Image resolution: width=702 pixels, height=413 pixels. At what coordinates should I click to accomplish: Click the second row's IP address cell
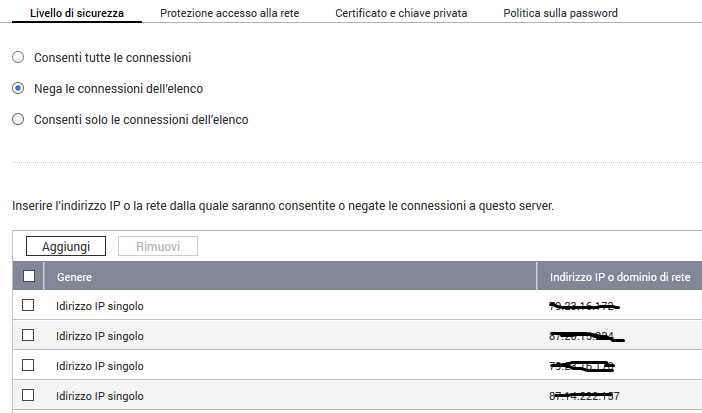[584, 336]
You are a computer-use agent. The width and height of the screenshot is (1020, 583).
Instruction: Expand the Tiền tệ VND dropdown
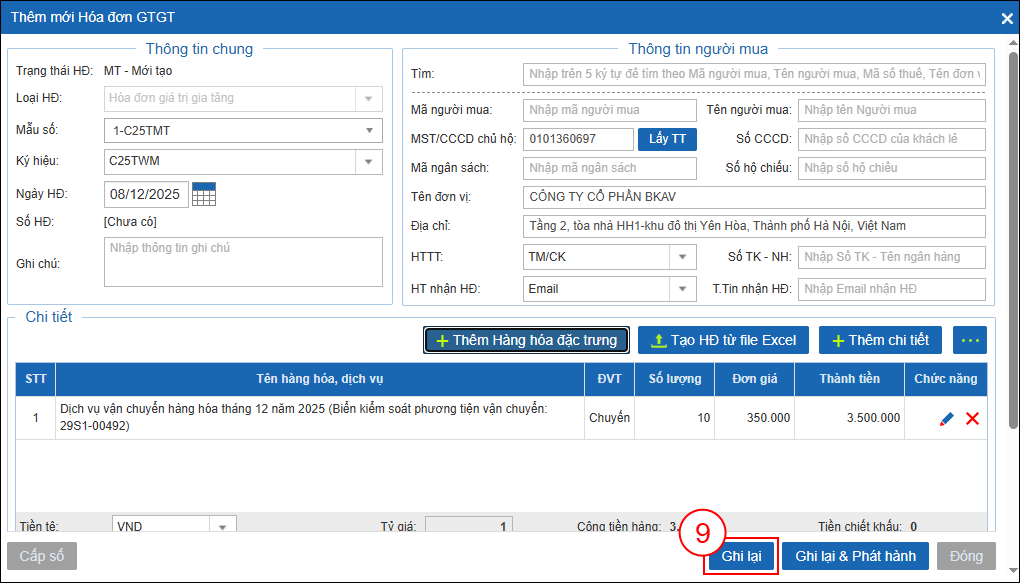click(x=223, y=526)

====

**Problem to solve:**
Only the pictures stay out; everything else in the listing above must be repeated exactly.

**Result of this exercise:**
Image resolution: width=702 pixels, height=413 pixels. At what coordinates should I click to accomplish: Click the second row's IP address cell
[584, 336]
You are a computer-use agent. The width and height of the screenshot is (1020, 583).
Instruction: Expand the Tiền tệ VND dropdown
click(x=223, y=526)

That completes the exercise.